Andy Goff enjoys a trip down memory track.
I remember catching trains from Birmingham’s Snow Hill Station with my grandmother when she and her friend would take me and my brother on day trips by train to Llandudno. Giant steaming behemoths would blast into the station spewing vapour and smoke over a thrilled young lad – scared half to death yet loving every bit of soot deposited on flesh and clothing.
When the infamous Dr Beeching wielded the axe – that chopped the rail network almost by half – he incidentally created an opportunity. Where once ran mighty steam trains hauling elegant carriages, walkers can now stroll – enjoying the peace and tranquillity that used to be so rudely assailed by the trundling leviathans of the mechanical age.
Now a new book has been published that explores those ‘lost’ railways.

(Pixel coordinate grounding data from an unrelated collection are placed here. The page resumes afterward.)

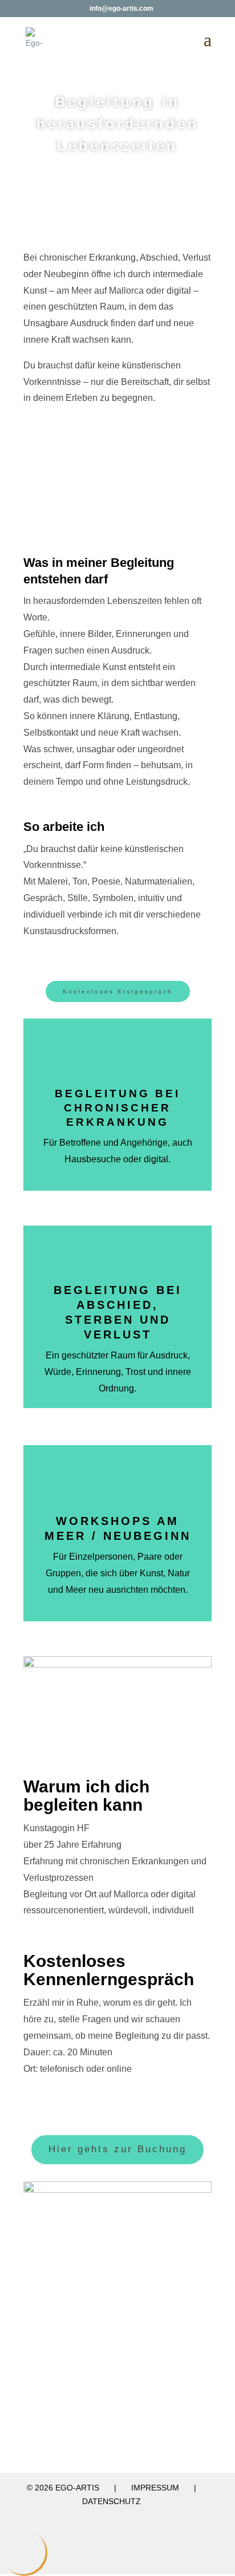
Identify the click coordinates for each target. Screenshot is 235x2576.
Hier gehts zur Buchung (117, 2149)
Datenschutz (111, 2501)
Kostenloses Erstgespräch (118, 991)
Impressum (155, 2487)
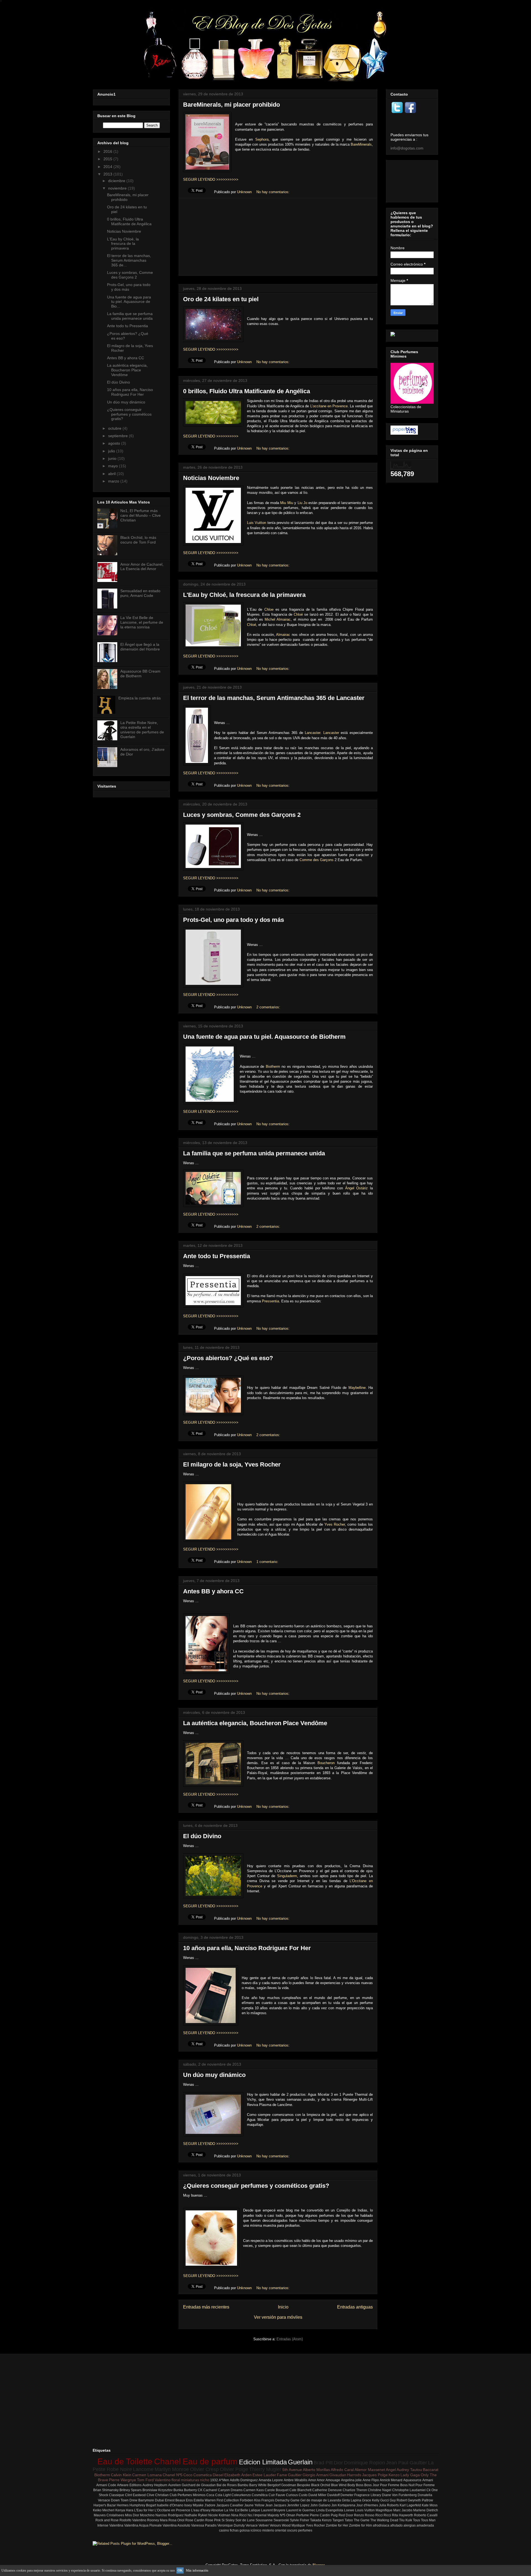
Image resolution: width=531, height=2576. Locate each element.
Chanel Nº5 (173, 2475)
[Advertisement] (277, 236)
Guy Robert (398, 2500)
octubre (115, 428)
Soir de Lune (245, 2520)
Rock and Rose (107, 2520)
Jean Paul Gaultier (406, 2462)
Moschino (147, 2515)
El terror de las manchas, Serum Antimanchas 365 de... (129, 260)
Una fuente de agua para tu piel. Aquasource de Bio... (129, 302)
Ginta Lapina (351, 2500)
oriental (280, 2530)
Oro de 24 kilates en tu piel (221, 299)
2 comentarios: (268, 1007)
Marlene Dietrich (425, 2510)
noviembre (118, 188)
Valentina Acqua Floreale (143, 2525)
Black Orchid (320, 2485)
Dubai (159, 2500)
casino (224, 2530)
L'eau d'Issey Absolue (207, 2510)
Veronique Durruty (231, 2525)
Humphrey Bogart (142, 2505)
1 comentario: (267, 1562)
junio (113, 458)
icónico (256, 2530)
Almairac (283, 635)
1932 (214, 2480)
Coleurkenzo (241, 2495)
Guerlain (300, 2462)
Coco (187, 2475)
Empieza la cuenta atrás (139, 698)
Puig (334, 2515)
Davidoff (333, 2495)
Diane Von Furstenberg (399, 2495)
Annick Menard (391, 2480)
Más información (197, 2570)
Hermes (123, 2505)
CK (200, 2490)
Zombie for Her (337, 2525)
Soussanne (264, 2520)
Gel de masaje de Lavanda (320, 2500)
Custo (303, 2495)
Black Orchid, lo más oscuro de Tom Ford (138, 539)
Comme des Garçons (317, 860)
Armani (427, 2480)
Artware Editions (129, 2485)
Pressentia (270, 1301)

Written by Antiques Roadshow contributor Paul Atterbury, “Lost Railway Journeys: Rediscover Britain’s Forgotten Railway Routes” explores in words – and superb pictures – the much missed days of steam.
Covering England, Scotland and Wales, Atterbury’s book offers the reader vignettes of what once was.

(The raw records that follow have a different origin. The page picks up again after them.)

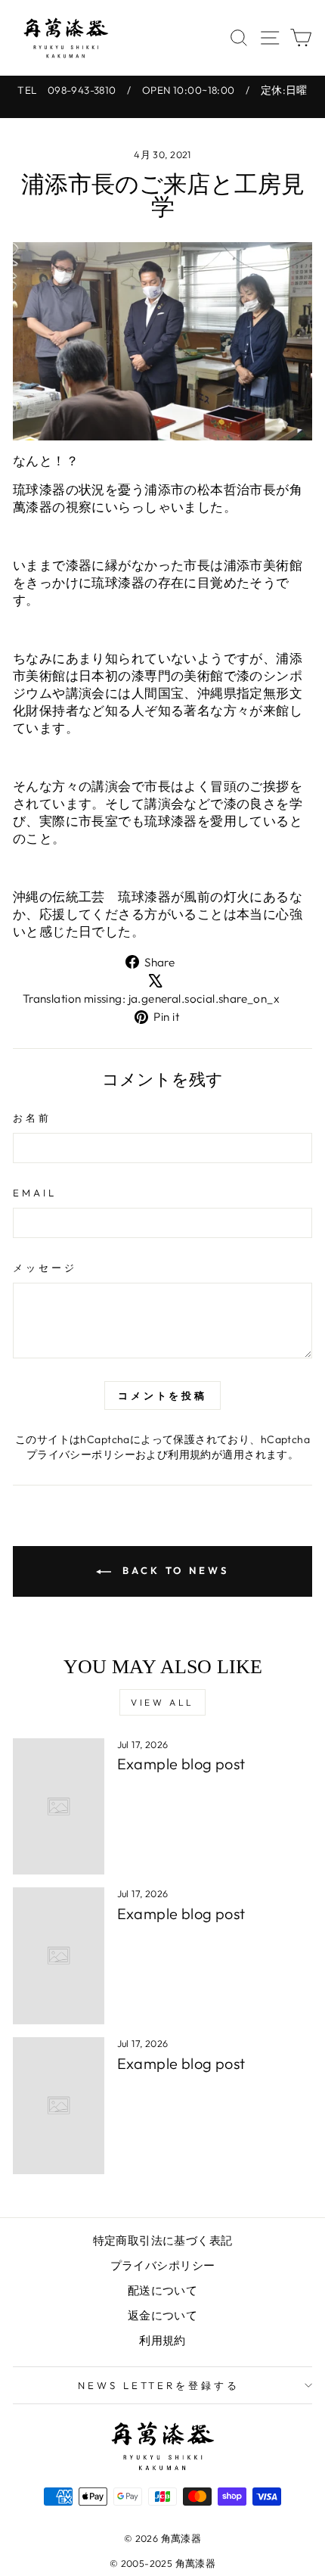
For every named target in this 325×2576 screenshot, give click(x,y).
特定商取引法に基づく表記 (163, 2240)
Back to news (173, 1570)
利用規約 (190, 1454)
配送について (162, 2290)
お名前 (32, 1118)
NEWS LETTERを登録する (159, 2385)
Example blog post (181, 1763)
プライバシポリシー (162, 2265)
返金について (162, 2315)
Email (35, 1193)
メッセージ (45, 1268)
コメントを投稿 (162, 1395)
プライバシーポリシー (80, 1454)
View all (162, 1702)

I would have liked the opportunity to ride on the Yelverton to Princetown line across Dartmoor, or on the Maiden Newton to Bridport track a hopeful GWR built with view to creating a rival to Weymouth at Bridport Harbour – renamed West Bay as a marketing ploy.
Of course, many little railways have been rescued and restored – Severn Valley, Bluebell Line and Ffestiniog and Welsh Highland Railways, for example – but most have become grassy track-ways for walkers or, worse, have been built over; thus denying the possibility of ever being restored, even as tourist attractions.
I’m always amazed at the willingness shown by those Victorian investors who threw money at building railways across the country, only to see it – in many cases – lost as if shovelled into the train’s fireboxes along with the coal. Great, however, that they did and left us with so many enduring bridges, canal crossings, cuttings, tunnels and buildings of outstanding design and workmanship. I wonder how the investors in the planned High Speed 2 line will be considered in 150 years time?
For anyone with an interest in British countryside, industrial rise and fall, Victoriana or just misses the hiss of steam and stink of burning coal then Paul Atterbury’s book is a little gem of nostalgia. But it’s also a useful guide and one I shall enjoy consulting on my strolls around the country.
Published by F&W Media International at £15.00 but available for less on Amazon.